Exercise description: Recast the data below as a Markdown table with the columns Row and Text, giving each line its own numbered row. Include only the lines from the one that contains "Open the Extensions puzzle icon" through the one that contains "click(166, 15)", and skip any blank lines.

Record excerpts:
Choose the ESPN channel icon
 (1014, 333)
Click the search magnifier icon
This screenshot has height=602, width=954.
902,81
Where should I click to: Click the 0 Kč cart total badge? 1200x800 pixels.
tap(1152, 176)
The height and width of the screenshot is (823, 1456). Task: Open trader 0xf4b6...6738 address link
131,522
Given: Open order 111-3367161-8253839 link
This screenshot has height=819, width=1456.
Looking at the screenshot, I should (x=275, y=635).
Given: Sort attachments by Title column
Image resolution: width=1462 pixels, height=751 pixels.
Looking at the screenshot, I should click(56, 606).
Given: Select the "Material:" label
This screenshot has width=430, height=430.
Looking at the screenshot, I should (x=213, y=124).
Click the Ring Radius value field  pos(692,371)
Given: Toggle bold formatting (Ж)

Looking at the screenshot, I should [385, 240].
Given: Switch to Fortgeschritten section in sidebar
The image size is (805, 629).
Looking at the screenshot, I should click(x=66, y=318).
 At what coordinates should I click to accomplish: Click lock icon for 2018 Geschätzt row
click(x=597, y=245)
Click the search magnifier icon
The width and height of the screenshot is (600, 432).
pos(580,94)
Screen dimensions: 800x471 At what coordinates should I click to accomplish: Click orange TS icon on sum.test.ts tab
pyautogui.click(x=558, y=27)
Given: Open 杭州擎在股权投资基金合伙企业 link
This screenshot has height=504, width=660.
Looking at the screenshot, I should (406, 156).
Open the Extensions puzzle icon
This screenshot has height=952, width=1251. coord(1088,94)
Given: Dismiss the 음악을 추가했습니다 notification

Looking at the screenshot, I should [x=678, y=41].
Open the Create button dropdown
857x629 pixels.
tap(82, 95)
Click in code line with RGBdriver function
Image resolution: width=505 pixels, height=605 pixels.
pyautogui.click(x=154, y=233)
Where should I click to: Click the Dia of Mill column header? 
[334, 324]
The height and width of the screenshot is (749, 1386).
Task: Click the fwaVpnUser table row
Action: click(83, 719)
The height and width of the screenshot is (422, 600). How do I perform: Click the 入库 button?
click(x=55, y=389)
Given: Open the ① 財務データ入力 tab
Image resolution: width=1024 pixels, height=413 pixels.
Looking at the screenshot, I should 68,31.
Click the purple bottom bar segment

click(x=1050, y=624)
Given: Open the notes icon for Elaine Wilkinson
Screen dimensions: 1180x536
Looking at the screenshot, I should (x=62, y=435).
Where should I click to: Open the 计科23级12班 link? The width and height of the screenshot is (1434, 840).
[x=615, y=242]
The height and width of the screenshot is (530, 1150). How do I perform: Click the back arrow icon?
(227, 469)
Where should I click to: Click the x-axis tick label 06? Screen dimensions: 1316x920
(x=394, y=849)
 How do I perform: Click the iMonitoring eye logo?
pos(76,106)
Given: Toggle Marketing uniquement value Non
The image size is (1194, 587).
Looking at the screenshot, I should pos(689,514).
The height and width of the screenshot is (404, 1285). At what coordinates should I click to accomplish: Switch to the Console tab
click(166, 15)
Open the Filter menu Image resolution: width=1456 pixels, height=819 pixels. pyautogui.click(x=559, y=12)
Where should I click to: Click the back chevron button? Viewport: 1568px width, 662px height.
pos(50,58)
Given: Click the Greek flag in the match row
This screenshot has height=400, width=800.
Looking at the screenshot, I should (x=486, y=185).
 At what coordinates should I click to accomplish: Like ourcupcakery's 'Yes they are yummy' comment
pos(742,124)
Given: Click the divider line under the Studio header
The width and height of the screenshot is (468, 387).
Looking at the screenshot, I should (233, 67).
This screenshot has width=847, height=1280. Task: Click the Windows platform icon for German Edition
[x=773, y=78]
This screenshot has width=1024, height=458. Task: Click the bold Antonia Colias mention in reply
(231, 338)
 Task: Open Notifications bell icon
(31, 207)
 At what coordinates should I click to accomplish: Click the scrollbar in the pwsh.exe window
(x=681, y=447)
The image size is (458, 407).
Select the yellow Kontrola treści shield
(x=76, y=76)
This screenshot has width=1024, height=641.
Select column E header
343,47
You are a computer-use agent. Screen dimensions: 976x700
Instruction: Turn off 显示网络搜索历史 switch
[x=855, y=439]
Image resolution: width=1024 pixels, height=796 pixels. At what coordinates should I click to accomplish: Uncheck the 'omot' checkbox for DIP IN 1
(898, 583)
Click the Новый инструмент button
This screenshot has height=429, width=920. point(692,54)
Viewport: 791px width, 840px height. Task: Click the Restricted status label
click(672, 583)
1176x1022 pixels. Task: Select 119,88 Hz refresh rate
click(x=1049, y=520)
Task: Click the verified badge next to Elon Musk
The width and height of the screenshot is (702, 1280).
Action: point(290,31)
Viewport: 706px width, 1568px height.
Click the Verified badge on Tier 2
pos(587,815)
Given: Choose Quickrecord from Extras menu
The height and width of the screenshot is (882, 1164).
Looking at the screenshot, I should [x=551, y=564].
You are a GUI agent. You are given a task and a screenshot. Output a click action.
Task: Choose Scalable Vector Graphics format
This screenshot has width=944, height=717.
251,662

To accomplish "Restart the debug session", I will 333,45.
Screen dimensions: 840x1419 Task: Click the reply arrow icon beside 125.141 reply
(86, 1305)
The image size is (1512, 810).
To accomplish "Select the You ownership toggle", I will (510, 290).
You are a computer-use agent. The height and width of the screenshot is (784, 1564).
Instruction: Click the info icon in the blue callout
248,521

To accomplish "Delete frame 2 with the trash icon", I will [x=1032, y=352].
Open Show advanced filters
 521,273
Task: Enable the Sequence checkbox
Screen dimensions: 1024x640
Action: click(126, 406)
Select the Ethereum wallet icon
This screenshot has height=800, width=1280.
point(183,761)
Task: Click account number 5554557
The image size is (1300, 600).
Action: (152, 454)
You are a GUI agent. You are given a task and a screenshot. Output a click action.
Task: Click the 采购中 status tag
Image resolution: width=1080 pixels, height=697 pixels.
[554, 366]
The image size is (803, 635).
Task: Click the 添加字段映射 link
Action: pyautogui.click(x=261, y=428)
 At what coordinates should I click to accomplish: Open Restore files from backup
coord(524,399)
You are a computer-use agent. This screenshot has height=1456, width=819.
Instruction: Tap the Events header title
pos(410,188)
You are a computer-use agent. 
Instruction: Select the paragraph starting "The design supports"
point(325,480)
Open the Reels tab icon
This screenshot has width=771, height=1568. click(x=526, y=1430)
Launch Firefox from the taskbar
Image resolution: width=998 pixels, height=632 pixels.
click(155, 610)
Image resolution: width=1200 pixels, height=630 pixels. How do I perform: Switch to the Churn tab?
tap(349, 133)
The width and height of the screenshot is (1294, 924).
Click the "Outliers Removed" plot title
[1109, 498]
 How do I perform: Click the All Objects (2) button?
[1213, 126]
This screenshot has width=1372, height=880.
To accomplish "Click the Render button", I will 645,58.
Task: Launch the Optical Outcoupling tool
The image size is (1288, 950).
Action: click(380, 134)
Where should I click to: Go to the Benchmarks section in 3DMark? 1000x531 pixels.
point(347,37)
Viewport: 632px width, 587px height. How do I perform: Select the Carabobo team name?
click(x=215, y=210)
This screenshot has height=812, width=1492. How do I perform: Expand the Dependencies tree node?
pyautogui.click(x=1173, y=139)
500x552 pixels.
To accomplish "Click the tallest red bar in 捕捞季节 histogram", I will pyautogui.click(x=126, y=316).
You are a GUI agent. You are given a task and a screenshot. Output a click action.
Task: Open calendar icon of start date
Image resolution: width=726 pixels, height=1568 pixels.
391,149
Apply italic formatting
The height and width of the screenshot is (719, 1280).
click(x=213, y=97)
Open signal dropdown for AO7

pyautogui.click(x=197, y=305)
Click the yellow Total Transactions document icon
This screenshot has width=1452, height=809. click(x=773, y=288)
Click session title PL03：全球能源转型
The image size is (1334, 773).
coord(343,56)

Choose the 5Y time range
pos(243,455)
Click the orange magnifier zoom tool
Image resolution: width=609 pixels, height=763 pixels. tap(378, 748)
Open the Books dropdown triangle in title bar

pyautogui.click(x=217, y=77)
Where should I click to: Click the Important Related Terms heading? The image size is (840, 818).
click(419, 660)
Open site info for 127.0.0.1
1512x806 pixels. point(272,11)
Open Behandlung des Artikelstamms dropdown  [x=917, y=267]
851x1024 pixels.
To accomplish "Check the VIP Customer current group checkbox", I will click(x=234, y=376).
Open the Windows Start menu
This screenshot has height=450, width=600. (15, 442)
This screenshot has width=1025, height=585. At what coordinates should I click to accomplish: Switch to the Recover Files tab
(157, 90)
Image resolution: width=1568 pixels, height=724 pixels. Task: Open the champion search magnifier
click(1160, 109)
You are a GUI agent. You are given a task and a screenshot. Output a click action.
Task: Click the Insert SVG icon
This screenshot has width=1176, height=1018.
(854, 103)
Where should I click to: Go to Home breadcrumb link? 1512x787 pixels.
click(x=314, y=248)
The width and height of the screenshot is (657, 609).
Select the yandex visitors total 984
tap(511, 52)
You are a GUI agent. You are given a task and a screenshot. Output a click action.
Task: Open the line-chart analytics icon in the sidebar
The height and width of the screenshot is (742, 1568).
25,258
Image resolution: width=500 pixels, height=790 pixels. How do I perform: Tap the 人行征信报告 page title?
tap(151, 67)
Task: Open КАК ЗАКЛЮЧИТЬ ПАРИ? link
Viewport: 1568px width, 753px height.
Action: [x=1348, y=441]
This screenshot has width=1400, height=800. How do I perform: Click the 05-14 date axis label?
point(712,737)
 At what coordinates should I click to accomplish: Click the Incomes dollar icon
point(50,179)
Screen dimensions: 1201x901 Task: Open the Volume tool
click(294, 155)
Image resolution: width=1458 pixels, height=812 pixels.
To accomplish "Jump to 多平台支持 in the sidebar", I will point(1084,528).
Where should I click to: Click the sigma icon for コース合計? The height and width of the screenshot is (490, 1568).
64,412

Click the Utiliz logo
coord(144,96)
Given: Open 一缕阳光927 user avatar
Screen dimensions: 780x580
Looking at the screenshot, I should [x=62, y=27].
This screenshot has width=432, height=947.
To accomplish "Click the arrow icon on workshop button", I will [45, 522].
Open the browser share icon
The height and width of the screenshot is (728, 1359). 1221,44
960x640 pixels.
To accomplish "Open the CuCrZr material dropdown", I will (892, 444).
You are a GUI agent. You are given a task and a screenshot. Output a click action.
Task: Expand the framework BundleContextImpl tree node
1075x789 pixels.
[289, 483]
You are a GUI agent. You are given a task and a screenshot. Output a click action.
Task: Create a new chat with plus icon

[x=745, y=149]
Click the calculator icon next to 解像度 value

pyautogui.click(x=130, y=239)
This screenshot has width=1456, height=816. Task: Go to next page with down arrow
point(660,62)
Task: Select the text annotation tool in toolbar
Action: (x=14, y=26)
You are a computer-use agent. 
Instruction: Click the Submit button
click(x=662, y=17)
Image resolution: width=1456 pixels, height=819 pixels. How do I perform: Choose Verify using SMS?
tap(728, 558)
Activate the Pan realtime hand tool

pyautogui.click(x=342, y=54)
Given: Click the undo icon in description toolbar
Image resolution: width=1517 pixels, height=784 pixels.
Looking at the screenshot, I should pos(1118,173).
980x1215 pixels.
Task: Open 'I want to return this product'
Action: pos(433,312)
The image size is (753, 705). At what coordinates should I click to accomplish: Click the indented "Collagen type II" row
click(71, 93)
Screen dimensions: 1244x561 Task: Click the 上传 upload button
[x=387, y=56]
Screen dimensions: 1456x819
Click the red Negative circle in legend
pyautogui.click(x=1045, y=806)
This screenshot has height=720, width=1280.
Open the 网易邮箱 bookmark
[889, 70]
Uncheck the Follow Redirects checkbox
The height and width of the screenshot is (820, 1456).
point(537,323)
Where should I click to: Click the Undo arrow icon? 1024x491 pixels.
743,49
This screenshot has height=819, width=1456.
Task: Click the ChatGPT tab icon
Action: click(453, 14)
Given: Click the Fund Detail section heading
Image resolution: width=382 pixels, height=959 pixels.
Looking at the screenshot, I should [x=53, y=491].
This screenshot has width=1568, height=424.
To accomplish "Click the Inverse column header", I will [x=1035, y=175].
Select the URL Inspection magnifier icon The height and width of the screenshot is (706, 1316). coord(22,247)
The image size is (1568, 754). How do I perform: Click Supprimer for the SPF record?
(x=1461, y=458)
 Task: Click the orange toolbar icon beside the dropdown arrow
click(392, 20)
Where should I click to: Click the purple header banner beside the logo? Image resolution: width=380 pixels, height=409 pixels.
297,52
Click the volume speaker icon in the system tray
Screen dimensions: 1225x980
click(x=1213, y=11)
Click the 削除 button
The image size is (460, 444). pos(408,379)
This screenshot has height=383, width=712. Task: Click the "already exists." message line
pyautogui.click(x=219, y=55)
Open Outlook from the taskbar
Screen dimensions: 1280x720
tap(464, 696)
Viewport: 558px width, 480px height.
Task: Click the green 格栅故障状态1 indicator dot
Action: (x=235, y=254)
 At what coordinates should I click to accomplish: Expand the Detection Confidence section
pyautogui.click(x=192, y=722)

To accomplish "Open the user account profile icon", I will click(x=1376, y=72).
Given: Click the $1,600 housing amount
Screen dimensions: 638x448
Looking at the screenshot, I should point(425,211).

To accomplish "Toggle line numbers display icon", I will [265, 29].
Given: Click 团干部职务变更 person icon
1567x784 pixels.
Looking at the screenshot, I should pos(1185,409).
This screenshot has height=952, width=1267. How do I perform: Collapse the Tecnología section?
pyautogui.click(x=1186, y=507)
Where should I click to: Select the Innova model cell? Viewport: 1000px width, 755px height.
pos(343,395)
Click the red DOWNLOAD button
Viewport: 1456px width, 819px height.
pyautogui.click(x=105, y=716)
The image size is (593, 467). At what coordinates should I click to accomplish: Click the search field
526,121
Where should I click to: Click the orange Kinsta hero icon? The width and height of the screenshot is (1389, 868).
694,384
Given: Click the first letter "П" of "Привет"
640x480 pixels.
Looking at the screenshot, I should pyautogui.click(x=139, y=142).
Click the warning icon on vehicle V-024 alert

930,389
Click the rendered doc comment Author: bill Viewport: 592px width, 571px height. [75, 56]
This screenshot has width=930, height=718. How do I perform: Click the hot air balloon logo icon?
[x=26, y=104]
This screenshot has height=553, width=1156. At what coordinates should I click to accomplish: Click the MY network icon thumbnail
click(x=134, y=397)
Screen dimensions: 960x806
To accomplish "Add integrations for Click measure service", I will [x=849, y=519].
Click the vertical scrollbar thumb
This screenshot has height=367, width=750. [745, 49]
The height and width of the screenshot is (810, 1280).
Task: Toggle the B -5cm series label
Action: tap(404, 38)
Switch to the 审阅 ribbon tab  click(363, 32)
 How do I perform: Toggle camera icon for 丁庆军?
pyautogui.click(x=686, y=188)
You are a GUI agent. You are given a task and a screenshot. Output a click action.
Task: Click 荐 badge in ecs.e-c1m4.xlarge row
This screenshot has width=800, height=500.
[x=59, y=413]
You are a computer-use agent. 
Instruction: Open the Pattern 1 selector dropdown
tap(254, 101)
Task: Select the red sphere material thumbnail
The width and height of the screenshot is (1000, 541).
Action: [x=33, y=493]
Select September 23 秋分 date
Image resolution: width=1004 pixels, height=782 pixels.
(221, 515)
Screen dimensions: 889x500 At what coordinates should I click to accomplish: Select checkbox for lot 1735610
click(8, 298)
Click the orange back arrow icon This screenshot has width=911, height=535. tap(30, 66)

Right answer:
| Row | Text |
|---|---|
| 1 | Open the Extensions puzzle icon |
| 2 | This screenshot has height=952, width=1251. coord(1088,94) |
| 3 | Given: Dismiss the 음악을 추가했습니다 notification |
| 4 | Looking at the screenshot, I should [x=678, y=41]. |
| 5 | Open the Create button dropdown |
| 6 | 857x629 pixels. |
| 7 | tap(82, 95) |
| 8 | Click in code line with RGBdriver function |
| 9 | Image resolution: width=505 pixels, height=605 pixels. |
| 10 | pyautogui.click(x=154, y=233) |
| 11 | Where should I click to: Click the Dia of Mill column header?  |
| 12 | [334, 324] |
| 13 | The height and width of the screenshot is (749, 1386). |
| 14 | Task: Click the fwaVpnUser table row |
| 15 | Action: click(83, 719) |
| 16 | The height and width of the screenshot is (422, 600). How do I perform: Click the 入库 button? |
| 17 | click(x=55, y=389) |
| 18 | Given: Open the ① 財務データ入力 tab |
| 19 | Image resolution: width=1024 pixels, height=413 pixels. |
| 20 | Looking at the screenshot, I should 68,31. |
| 21 | Click the purple bottom bar segment |
| 22 | click(x=1050, y=624) |
| 23 | Given: Open the notes icon for Elaine Wilkinson |
| 24 | Screen dimensions: 1180x536 |
| 25 | Looking at the screenshot, I should (x=62, y=435). |
| 26 | Where should I click to: Open the 计科23级12班 link? The width and height of the screenshot is (1434, 840). |
| 27 | [x=615, y=242] |
| 28 | The height and width of the screenshot is (530, 1150). How do I perform: Click the back arrow icon? |
| 29 | (227, 469) |
| 30 | Where should I click to: Click the x-axis tick label 06? Screen dimensions: 1316x920 |
| 31 | (x=394, y=849) |
| 32 |  How do I perform: Click the iMonitoring eye logo? |
| 33 | pos(76,106) |
| 34 | Given: Toggle Marketing uniquement value Non |
| 35 | The image size is (1194, 587). |
| 36 | Looking at the screenshot, I should pos(689,514). |
| 37 | The height and width of the screenshot is (404, 1285). At what coordinates should I click to accomplish: Switch to the Console tab |
| 38 | click(166, 15) |